Editor's note: This popular story from the Daily Briefing's archives was republished on Dec. 17, 2019.
Few people would choose to spend Christmas week away from their families and in a hospital, but "for all its pain and misery," the hospital "often imposes a kind of downtime that creates a space for the reflection we forgo in our daily lives," Dhruv Khullar, a physician at NewYork-Presbyterian Hospital, writes for the New York Times' "Well."
5 must-have upgrades for the consumer-focused health system
Khullar acknowledges that "Christmas week is a strange time in the hospital." Patients are forced to lie in bed "while the world hangs ornaments and roasts chestnuts on open fires." It's also the time of year, when hospital staff and providers may feel more heavily "the weight of jobs that too often keep them close to computers and far from their families," Khullar explains.
And yet, at the same time, a hospital stay can really force people to slow down and spend that one-on-one time that is so cherished around the holidays, Khullar writes. "It's not uncommon to hear a family member say they finally understand their loved one, or that they've reconnected after years apart."
To make this point, Khullar recalls the story of a father and son "who hadn't seen [each other] in years." The father and son reconnected when the father was in the hospital around Christmastime.
Every morning when Khullar went to check on the patient, the son would be asking his father questions he'd never before had a chance to ask: "What did you love most about Mom?" and "What were you most proud of?"
The patient's son said, "I've learned more this week than in all the years before," the son said. "I got to know him because I was there."
The importance of experiences like the patient and his son's illustrate an "unavoidable truth" that there's "no substitute for being there"—and that's "as true for doctors as it is for families," Khullar contends. He writes, "The moments that made me the doctor I am didn't come while reading X-rays on a computer." Rather, "[t]hey came late in the afternoon when a family wanted to talk prognosis," Khullar recalls, "or in the middle of the night when a patient couldn't breathe—and I was the only one around."

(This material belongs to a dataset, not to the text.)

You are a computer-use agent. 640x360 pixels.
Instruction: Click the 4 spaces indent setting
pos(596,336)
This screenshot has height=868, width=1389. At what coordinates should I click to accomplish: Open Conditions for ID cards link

While the hospital around the holidays fosters personal connection, the importance of making and keeping personal connections throughout the year and throughout our lives shouldn't be ignored, Khullar writes.

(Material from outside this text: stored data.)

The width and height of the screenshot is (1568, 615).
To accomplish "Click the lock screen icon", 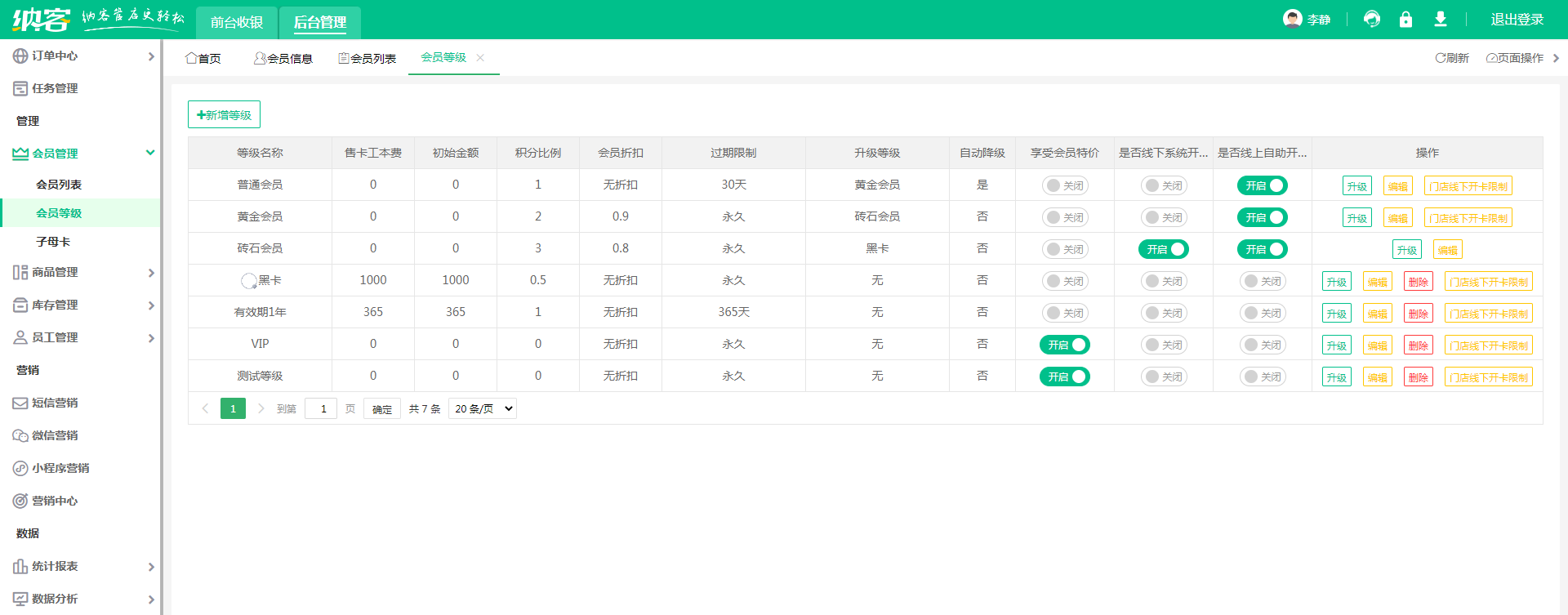I will 1405,19.
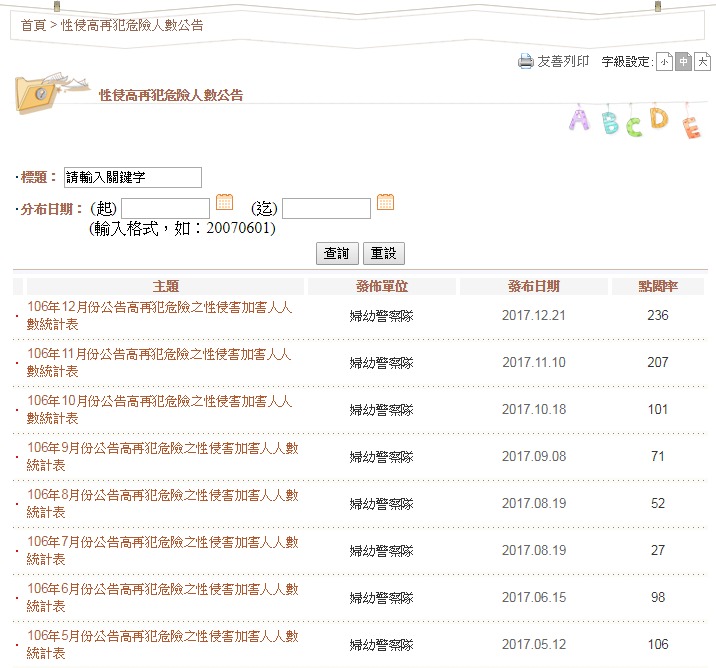Focus the start date (起) input field
716x668 pixels.
[x=165, y=208]
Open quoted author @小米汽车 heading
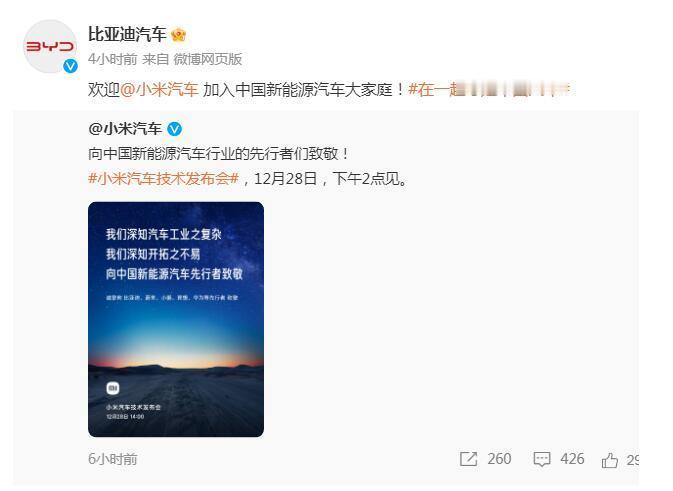The image size is (673, 491). [125, 129]
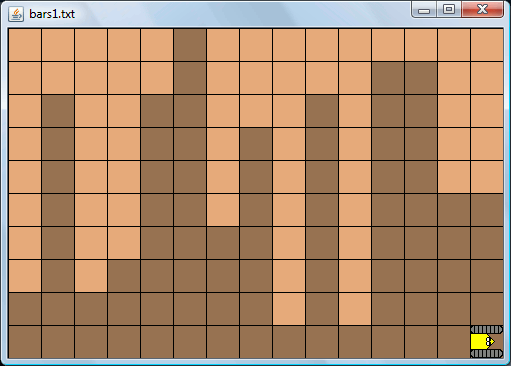The width and height of the screenshot is (511, 366).
Task: Click the dark cell immediately left of the robot
Action: coord(454,342)
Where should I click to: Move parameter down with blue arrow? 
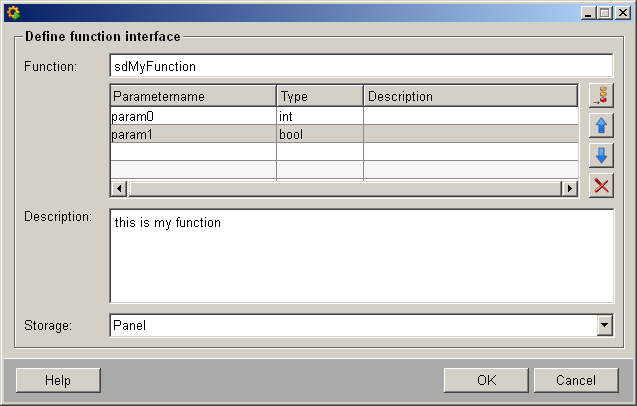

According to Khullar, research shows it's vitally important to "nurtur[e] our relationships for long-term health and happiness," and that "uninterrupted downtime" is critical to strengthening our bonds with our loved ones.

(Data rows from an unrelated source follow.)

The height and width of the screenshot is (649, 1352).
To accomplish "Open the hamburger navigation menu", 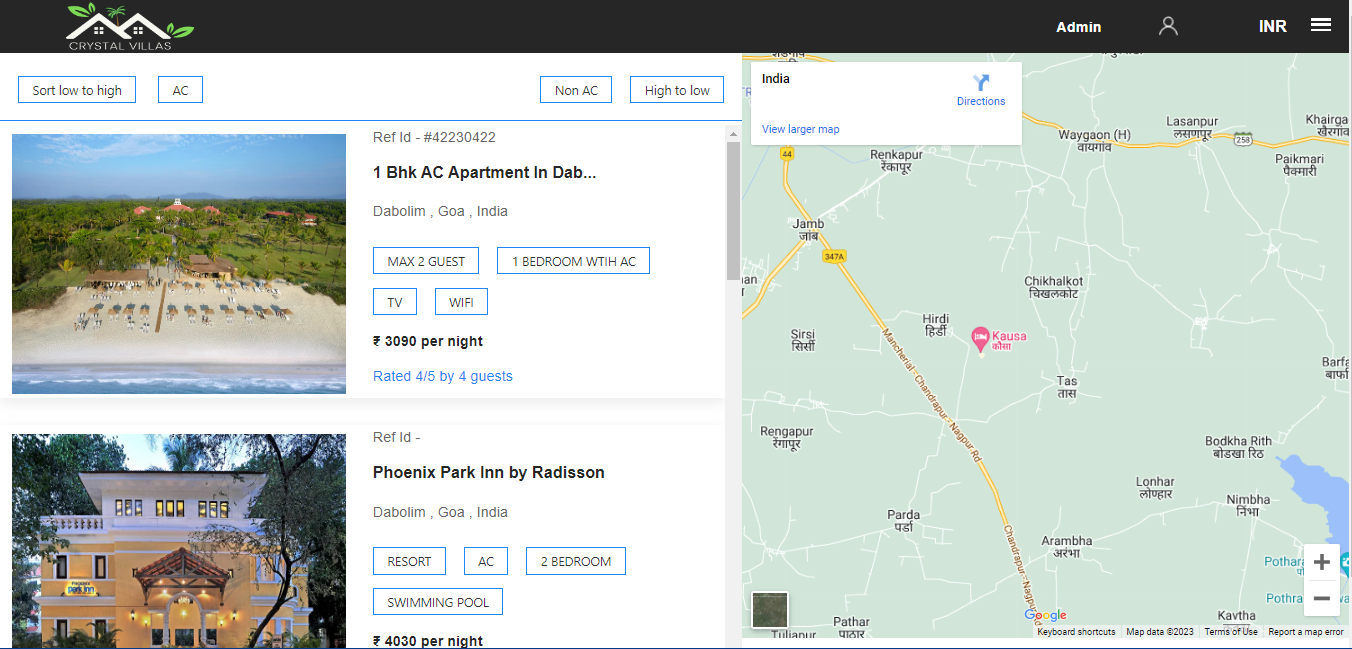I will point(1321,24).
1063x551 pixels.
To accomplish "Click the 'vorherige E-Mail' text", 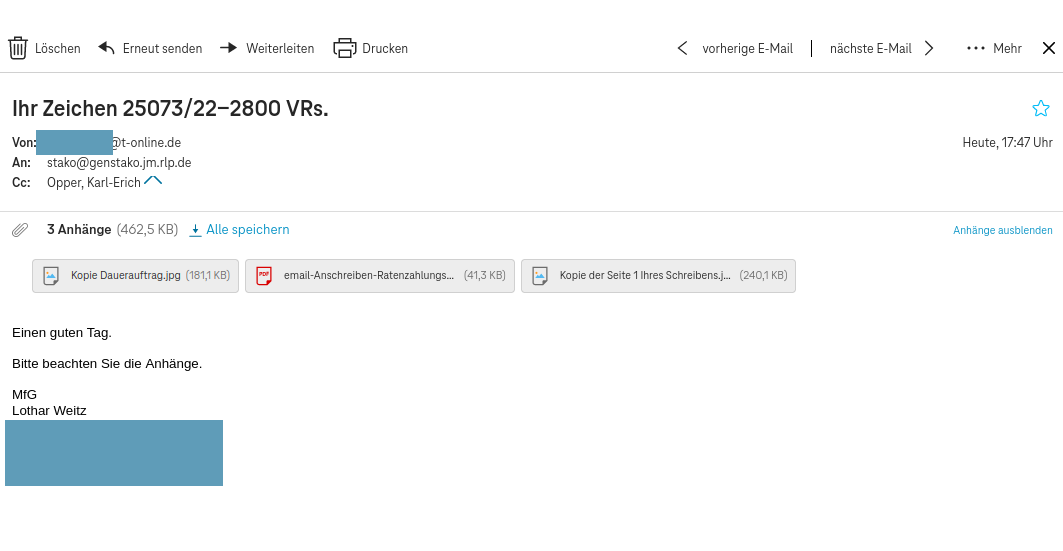I will pos(747,48).
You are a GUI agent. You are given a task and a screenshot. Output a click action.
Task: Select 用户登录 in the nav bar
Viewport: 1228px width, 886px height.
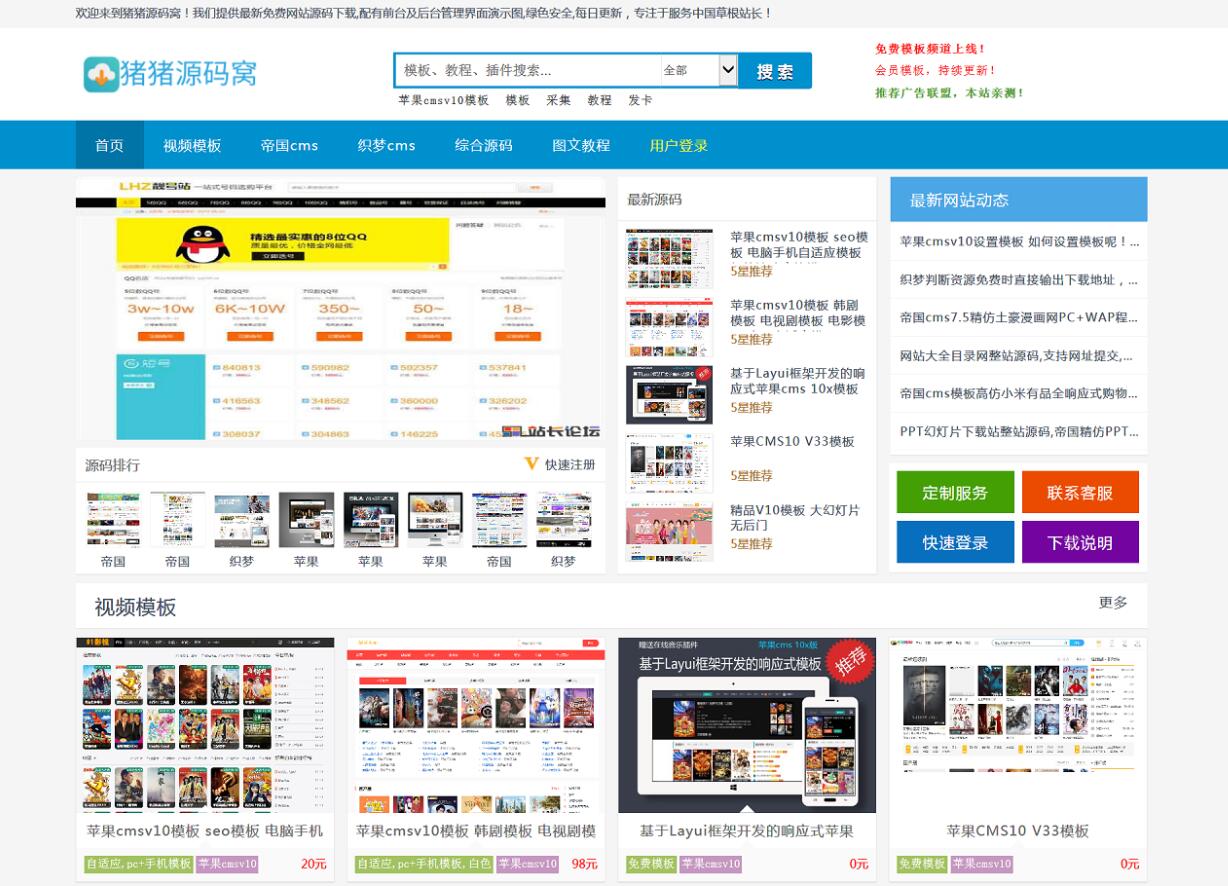tap(678, 145)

But, while most of us accept this as fact, we still "leave weeks of paid vacation time on the table, instead opting for more work," Khullar writes. He notes that Americans eat about three-quarters of meals outside the home, and half of parents in the United States say they don't spend enough time with their children.
While Khullar acknowledges a hospital stay "is not an imposition [he'd] wish on anyone," he said Americans need to be better at creating "environments that facilitate downtime with loved ones" in a way a hospital can.
The key, according to Khullar, is to carve out uninterrupted time, and to find a space to spend with loved ones, "where no other options exist." He writes, "Commit to meaningful experiences far in advance, to guard from the inevitable obligations and distractions that arise."
Khullar writes, "Create traditions that turn decisions about whether and when to spend time together into rituals of how and where to spend time together. ... Because too often we wait until tragedy strikes" and loved ones may be too sick to speak (Khullar, "Well," New York Times, 12/19).